Déclaration préalable au CHSCT des 15 & 16 décembre 2016 de l’Unité d’Intervention Marseille

Les salariés, managers compris, vous réclament majoritairement de meilleures conditions de travail !

L’enquête stress et conditions de travail révèle un manque d’effectif criant ressenti chez les encadrants et les employés dû au TPS et départs non remplacés.

64 % des salariés et 53 % des managers de l’Unité d’Intervention considèrent ne pas être assez nombreux pour le travail à effectuer.

Il existe une grande inquiétude parmi les répondants pour faire face à une charge de travail perçue comme importante. Sur laquelle se rajoutent des inquiétudes sur l’instabilité de l’organisation du travail notamment due aux projets de réorganisations incessantes dans les services.

Polyvalents mais pas polypayes !

Malgré les efforts faits par les salariés 72 % d’entre eux sont insatisfaits de leur rémunération.

Les perspectives de promotions comme sur la rémunération restent très négatives. Le sentiment d’iniquité et d’opacité persiste sur ces sujets.

Avec 71 % des salariés qui trouvent qu’il y a un manque d’équité et de transparence dans les promotions.

Cette enquête ne fait que confirmer ce que la CGT revendique à partir des besoins exprimés par le personnel pour des embauches en masse, le passage aux 32 heures par semaine et l’octroi d’un 13ème mois de salaire.

Ce sont déjà plus de 100 emplois recensés et nécessaires à l’UI Marseille, en plus du remplacement de l’ensemble des départs des années à venir.

Le manque d’effectifs également exprimé sur les 2 autres Unités d’Intervention de la DOSE, confirme que la CGT a eu raison de ne pas signer l’accord « maison de l’intervention » en 2014 qui validait la suppression de 1000 emplois sur les 3 UI contre quelques promotions supplémentaires.

De notre point de vue cette enquête est un constat d’échec des politiques menées par le groupe Orange qui privilégie le portefeuille des actionnaires au détriment des conditions de travail, des salaires et des embauches.

Aujourd’hui, l’avenir de l’UI Marseille est menacé. Vous concentrez les savoirs « réseau » dans les DIR. Les back-offices sont mutualisés, dépecés de leurs activités. Les salariés travaillant dans ces services sont démotivés, découragés par le manque de considération, la déqualification par l’abandon d’activités.

Vous utilisez les techniciens comme des pansements sur une jambe de bois dans les back-offices. C’est bien la preuve qu’il y a des effectifs manquants !

Vous souhaitez fermer Vitrolles où il y avait la formation de nos techniciens…

Tout cela nous fait penser qu’il y a des volontés à fermer les UI pour sous-traiter toujours plus.
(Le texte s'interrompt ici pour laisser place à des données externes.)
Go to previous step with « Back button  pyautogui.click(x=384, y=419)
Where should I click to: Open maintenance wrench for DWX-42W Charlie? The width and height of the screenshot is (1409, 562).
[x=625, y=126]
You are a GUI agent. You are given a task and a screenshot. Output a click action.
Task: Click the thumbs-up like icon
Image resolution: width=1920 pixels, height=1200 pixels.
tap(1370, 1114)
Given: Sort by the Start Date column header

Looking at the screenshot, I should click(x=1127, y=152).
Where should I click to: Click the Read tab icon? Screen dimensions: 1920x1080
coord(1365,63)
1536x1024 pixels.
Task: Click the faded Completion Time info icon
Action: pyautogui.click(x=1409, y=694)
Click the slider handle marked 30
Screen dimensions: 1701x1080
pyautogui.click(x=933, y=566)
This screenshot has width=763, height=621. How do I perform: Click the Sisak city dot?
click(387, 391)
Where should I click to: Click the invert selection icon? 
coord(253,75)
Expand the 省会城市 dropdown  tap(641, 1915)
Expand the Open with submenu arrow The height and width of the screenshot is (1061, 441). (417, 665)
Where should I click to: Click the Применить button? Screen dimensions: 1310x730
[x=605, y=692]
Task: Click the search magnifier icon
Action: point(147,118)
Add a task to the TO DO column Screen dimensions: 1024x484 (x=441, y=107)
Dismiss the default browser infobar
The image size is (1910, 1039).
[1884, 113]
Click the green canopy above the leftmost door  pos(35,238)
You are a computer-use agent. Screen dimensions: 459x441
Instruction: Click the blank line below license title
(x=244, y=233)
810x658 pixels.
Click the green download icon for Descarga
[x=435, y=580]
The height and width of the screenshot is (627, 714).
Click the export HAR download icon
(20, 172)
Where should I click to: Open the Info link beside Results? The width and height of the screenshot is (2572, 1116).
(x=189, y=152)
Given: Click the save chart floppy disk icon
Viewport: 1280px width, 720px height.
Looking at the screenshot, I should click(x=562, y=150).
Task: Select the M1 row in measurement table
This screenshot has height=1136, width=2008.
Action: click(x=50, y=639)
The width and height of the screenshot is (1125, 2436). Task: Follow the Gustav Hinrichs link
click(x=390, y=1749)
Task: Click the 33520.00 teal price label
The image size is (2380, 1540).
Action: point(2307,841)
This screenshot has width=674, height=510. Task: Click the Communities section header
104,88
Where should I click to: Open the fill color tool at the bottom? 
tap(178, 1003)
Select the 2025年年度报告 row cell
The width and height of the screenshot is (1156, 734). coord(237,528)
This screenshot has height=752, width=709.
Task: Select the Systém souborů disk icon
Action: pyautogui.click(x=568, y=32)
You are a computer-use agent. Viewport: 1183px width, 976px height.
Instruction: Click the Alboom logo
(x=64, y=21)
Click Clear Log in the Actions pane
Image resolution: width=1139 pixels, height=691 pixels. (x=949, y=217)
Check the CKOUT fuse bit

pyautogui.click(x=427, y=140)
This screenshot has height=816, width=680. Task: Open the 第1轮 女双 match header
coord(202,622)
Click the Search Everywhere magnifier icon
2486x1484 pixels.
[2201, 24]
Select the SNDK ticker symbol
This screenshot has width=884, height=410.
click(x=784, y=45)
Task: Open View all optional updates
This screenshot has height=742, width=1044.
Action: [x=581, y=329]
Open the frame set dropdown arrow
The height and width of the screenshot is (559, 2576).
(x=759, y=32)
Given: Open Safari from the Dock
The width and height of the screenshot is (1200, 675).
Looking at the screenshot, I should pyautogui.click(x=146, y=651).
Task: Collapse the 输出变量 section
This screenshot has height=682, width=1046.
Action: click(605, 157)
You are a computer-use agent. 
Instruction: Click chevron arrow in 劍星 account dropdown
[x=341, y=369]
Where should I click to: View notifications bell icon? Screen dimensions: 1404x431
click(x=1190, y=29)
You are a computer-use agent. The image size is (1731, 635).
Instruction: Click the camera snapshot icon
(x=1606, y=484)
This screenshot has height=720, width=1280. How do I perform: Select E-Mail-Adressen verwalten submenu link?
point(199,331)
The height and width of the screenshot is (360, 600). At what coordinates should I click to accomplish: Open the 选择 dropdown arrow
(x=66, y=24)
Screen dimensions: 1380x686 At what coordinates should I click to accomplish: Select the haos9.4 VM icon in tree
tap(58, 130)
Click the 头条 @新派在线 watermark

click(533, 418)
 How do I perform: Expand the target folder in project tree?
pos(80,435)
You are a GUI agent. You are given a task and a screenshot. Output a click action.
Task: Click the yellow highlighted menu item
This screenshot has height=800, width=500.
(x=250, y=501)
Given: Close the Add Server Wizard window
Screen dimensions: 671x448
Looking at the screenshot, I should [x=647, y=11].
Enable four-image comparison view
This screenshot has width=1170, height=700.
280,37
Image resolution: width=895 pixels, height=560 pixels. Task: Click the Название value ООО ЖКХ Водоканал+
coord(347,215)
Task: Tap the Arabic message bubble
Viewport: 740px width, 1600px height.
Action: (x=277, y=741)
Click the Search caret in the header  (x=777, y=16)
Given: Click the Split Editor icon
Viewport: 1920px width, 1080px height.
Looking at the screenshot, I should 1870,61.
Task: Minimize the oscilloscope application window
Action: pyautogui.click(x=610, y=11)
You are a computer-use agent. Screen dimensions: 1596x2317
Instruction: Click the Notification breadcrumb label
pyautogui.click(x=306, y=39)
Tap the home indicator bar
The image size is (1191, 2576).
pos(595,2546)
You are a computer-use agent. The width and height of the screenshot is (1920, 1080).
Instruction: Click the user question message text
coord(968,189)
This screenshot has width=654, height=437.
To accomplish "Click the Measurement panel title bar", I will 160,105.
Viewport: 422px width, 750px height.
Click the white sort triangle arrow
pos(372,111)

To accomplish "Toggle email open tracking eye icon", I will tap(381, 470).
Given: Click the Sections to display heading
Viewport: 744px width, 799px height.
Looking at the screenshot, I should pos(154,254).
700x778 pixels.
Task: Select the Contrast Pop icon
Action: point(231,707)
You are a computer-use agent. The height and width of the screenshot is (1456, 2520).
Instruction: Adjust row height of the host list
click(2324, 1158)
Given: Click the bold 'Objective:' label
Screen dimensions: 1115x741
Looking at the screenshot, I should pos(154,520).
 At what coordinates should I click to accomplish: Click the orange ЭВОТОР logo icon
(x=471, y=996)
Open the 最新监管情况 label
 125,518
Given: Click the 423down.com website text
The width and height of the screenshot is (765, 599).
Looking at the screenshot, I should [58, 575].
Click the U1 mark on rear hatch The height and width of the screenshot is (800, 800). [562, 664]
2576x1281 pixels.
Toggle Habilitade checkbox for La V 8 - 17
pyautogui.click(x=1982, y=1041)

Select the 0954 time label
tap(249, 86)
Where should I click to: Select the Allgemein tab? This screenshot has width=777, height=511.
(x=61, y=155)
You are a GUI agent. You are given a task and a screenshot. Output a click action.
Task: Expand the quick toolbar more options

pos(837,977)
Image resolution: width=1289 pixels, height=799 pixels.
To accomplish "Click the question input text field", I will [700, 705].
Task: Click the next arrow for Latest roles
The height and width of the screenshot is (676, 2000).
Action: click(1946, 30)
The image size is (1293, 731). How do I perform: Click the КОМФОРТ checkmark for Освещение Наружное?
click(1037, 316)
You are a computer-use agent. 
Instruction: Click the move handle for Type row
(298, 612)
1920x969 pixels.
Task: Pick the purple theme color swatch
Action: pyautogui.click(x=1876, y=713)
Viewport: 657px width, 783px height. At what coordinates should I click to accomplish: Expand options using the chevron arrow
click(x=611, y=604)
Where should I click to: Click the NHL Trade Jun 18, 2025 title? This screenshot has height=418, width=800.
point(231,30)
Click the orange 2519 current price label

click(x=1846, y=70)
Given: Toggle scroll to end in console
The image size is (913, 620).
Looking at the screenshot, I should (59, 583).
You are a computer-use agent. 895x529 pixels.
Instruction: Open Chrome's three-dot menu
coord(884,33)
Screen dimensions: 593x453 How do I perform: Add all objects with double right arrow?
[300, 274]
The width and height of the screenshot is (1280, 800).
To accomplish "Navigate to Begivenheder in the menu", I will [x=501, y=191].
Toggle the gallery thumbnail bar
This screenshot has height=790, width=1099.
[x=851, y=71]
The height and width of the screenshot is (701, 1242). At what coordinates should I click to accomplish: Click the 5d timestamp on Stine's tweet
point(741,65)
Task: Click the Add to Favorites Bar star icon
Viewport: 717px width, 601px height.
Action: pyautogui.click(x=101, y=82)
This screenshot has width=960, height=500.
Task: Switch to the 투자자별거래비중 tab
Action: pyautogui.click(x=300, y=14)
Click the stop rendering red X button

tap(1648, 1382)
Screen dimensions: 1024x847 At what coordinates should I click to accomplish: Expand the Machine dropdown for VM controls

Bien loin de toutes les considérations sur la fameuse satisfaction client et de vos pirouettes en utilisant une fois de plus les missions de services publics pour justifier de vos menaces auprès des jeunes techniciens qui ont débrayé afin de montrer leur ras le bol sur leurs conditions de travail.

Aucune leçon de la crise sociale de 2009 n’a été retenue. Les projets de réorganisations provoquent du stress dans les équipes mais on continue la mise en œuvre sans aucune considération des problématiques de la GPEC.

Le droit d’alerte du CNSHSCT du 18 février 2014 vient le confirmer.

Pour la CGT, aux grands maux les grands remèdes :

  • Embauches massives ;
  • Embauches des techniciens sous-traitants ;
  • Remise en place de formations qualifiantes ;
  • Transparence sur les promotions et l’attribution des MEC ;
  • Ré internaliser nos activités ;
  • Cesser immédiatement les projets de réorganisation ;
  • Identifier l’impact et les modifications que le numérique apporteras dans nos métiers ;
  • Faire du numérique et de la digitalisation un outil pour améliorer nos conditions de travail.

Merci pour votre attention,

Les élu-e-s CGT du CHSCT UIM : Jean Michel SCOTTO, Dalila HAMACHE, Marie Ange LLEDO, Guillaume LAMOURETTE, Robert LAURENT.